# 2012 Pumpkin Patch



## AzKittie74 (Aug 10, 2007)

I just moved into my dream house and it has a 1/2 acre that is just for pumpkins  I'll plant a food garden in another spot, So since it is the end of December I want to start cultivating and getting the soil ready ( I live in Az and the area is old river bottom) so I have a friend with a donkey & horse and thought that mixing in the manure would help enrich the soil (??) I will have the soil tested if possible, I have grown pumpkins in the past but I have never done this large of a crop so any info or advice you have will be very welcomed and appreciated  Hurry April!! I cant wait to get started!!


----------



## Bascombe (May 18, 2010)

Manure is good, but if it's too fresh it robs nitrogen. Needs to be well composted.

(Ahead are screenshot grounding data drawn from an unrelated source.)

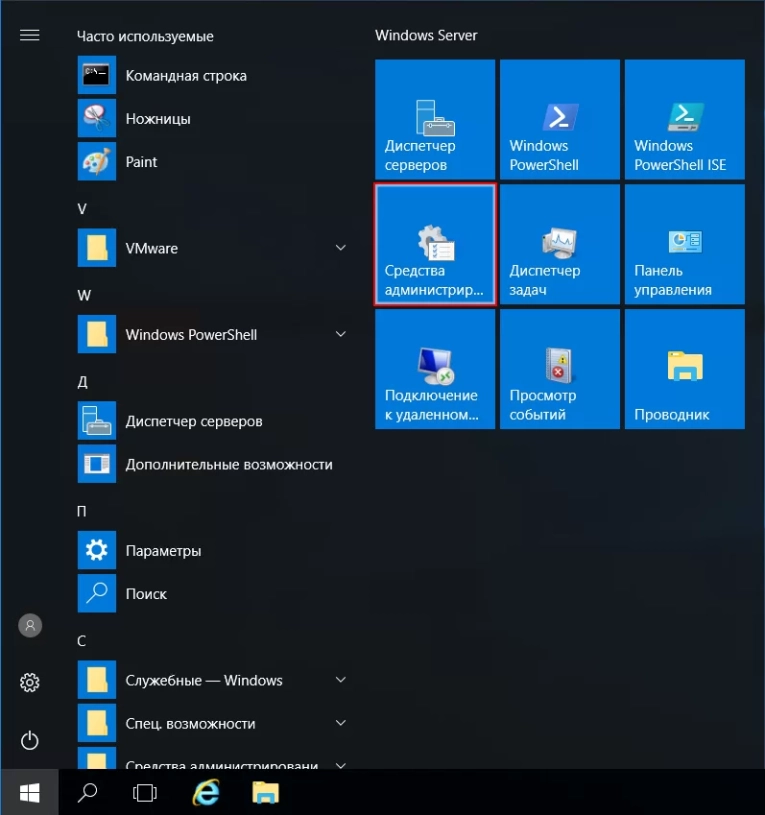Screen dimensions: 765x815
Task: Open the Просмотр событий tile
Action: [559, 369]
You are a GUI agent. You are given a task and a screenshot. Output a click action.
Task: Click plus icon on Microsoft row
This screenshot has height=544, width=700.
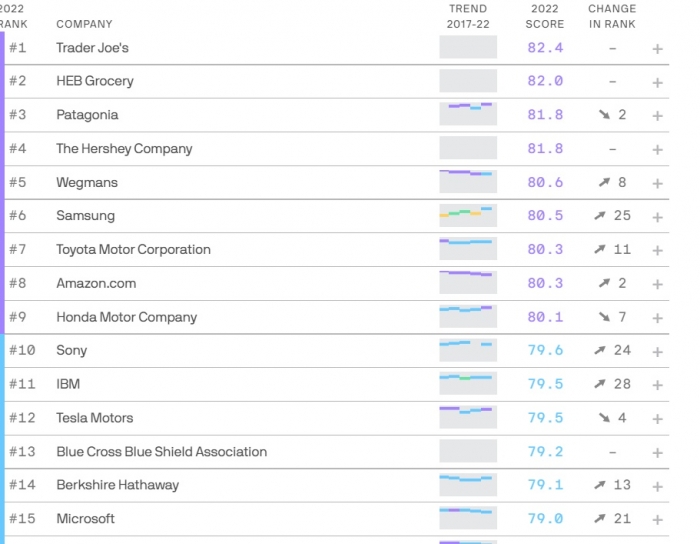(x=657, y=520)
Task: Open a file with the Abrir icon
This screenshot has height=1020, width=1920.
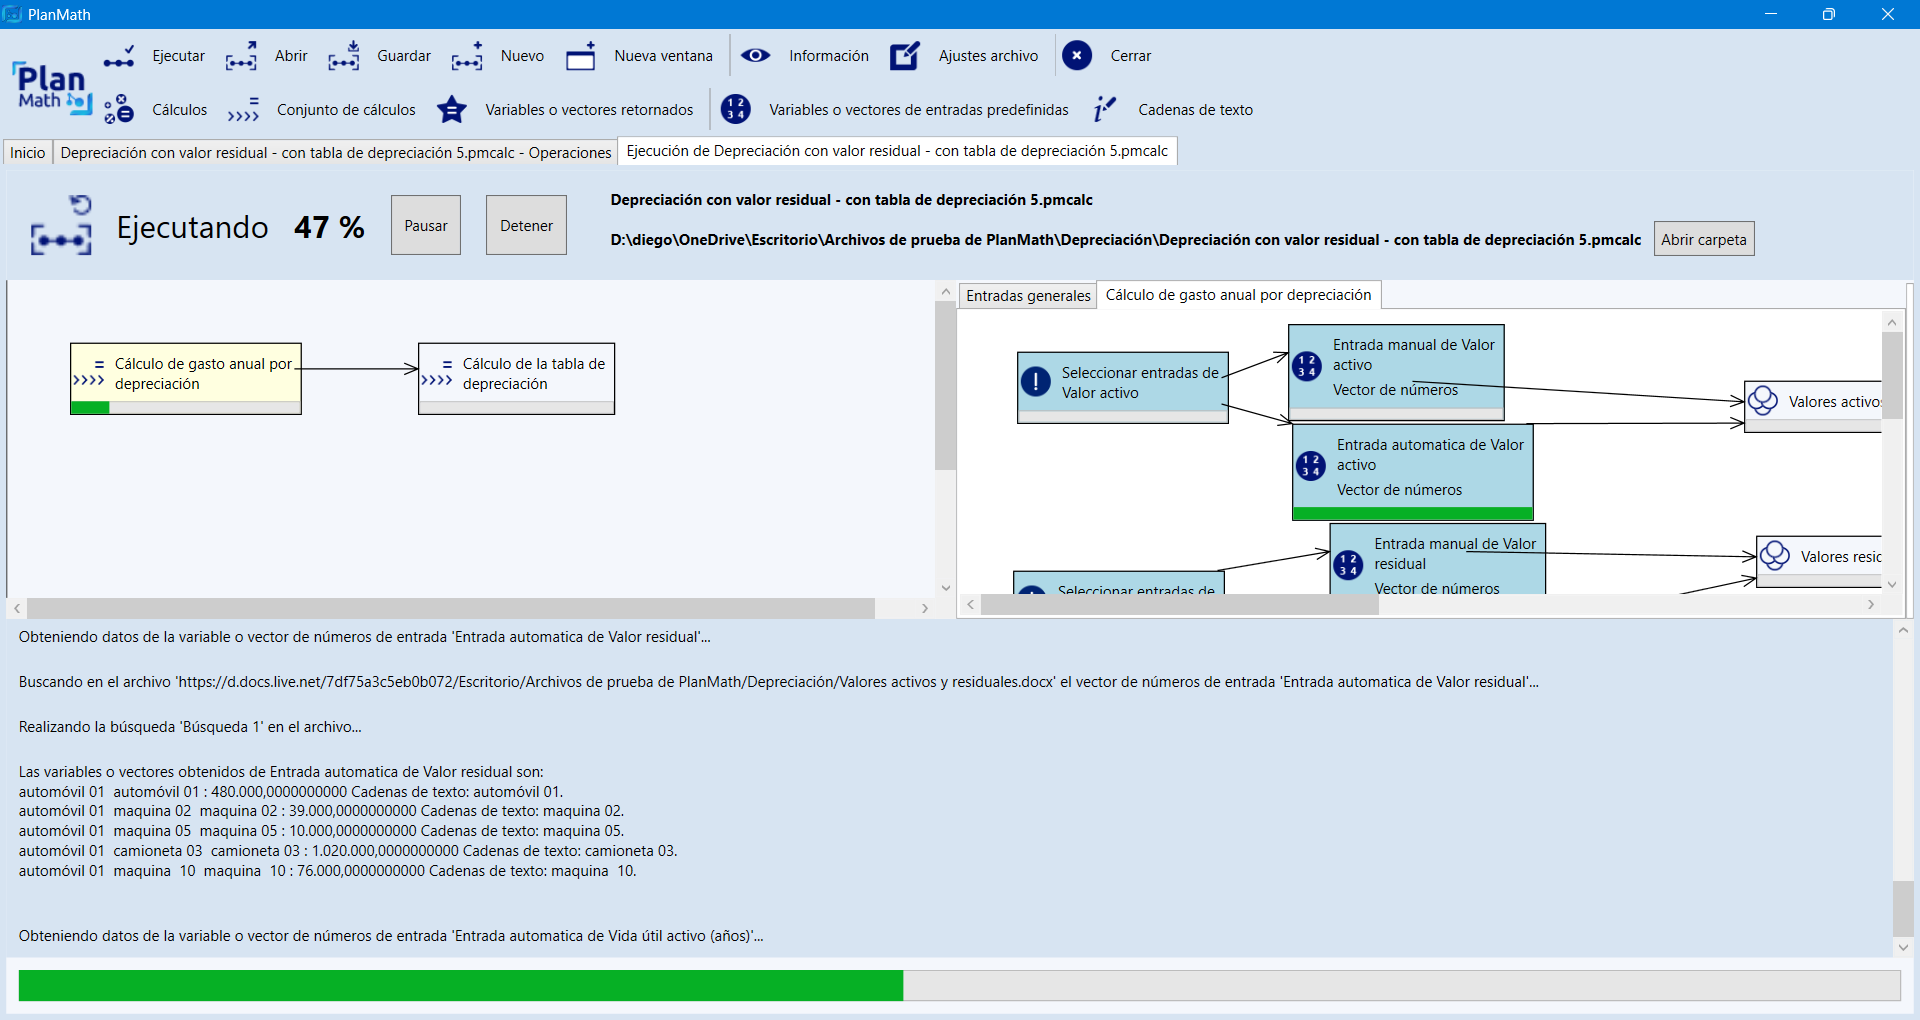Action: (241, 57)
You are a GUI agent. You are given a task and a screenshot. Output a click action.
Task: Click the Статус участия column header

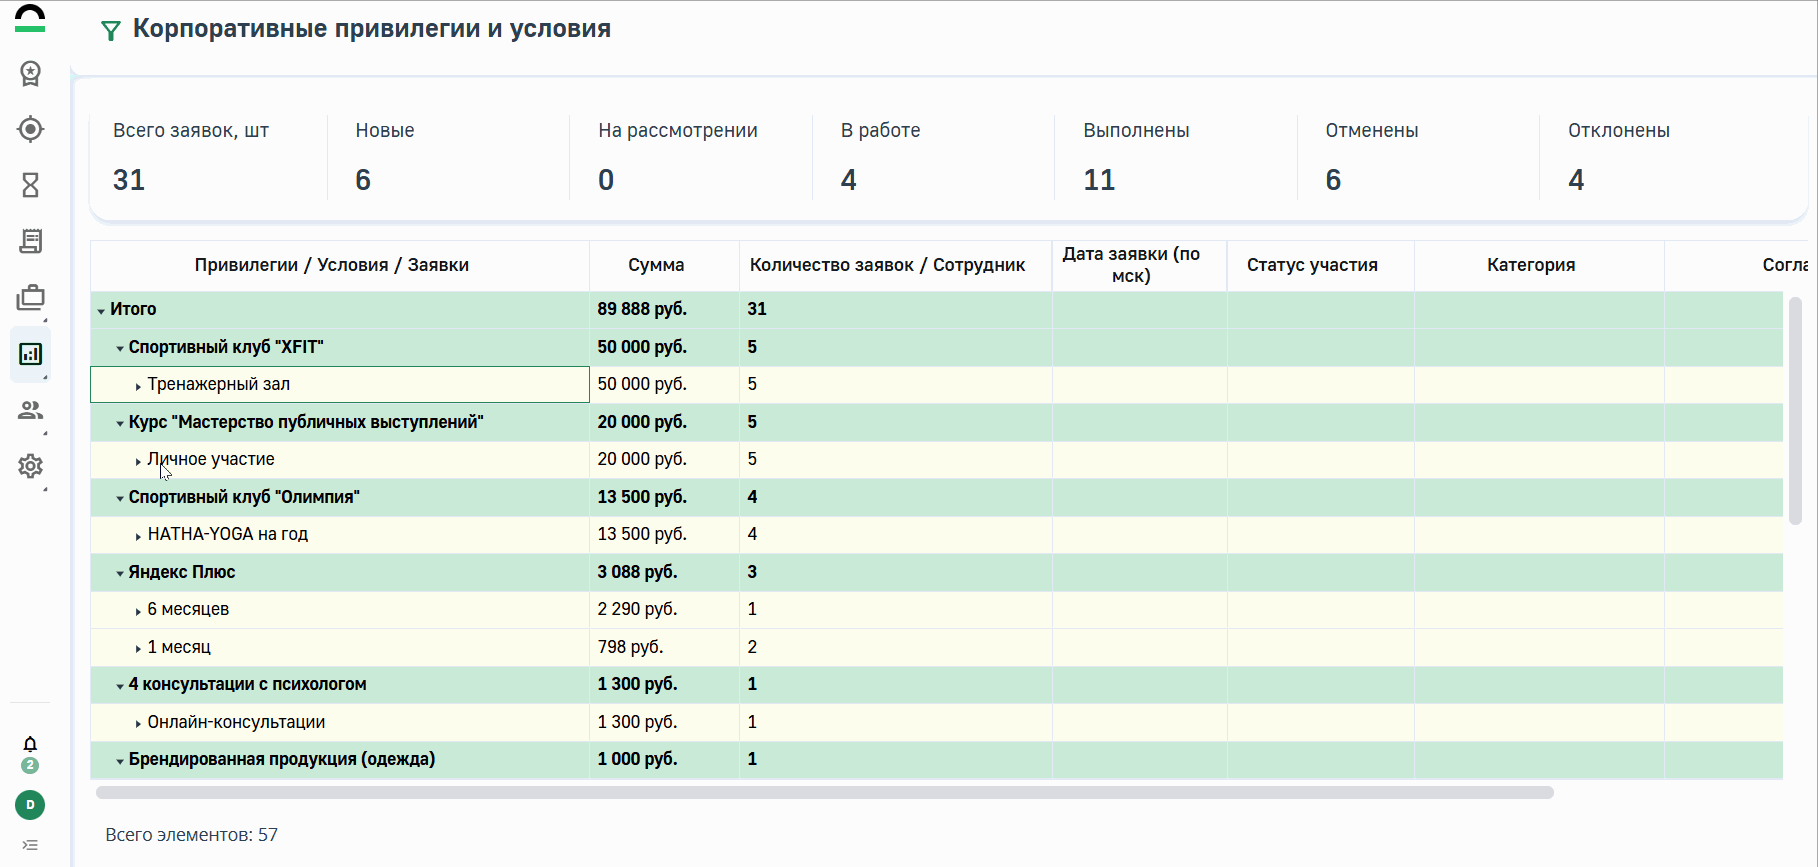pos(1312,265)
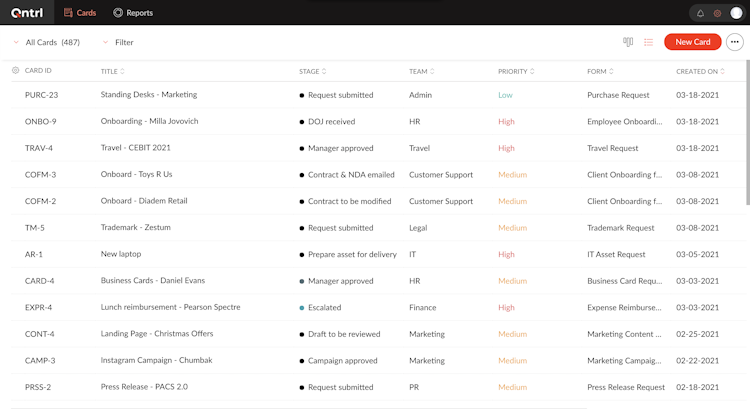The width and height of the screenshot is (750, 409).
Task: Open card PURC-23 link
Action: 41,95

That being said, pumpkins take alot of water.


----------



## Pumpkin5 (Aug 8, 2010)

:jol: Having lived on a farm as a child, the best manure is like they said, well composted. You can make a compost pile now, add some leaves to the manure, and keep it watered and turned regularly....by April or May, it should be rotted enough to do some good. Chicken manure is really good, it doesn't burn crops like some other manures can.
P.S. Congrats on getting your dream house. Best wishes for great decorating and a happy life there.


----------



## Bobbywan (Nov 11, 2011)

I'm going to be planting my first pumpkin patch ever. It will be a part of my yard haunt so most of the pumpkins won't be harvested till after the 31st. Any tips ares welcome!


----------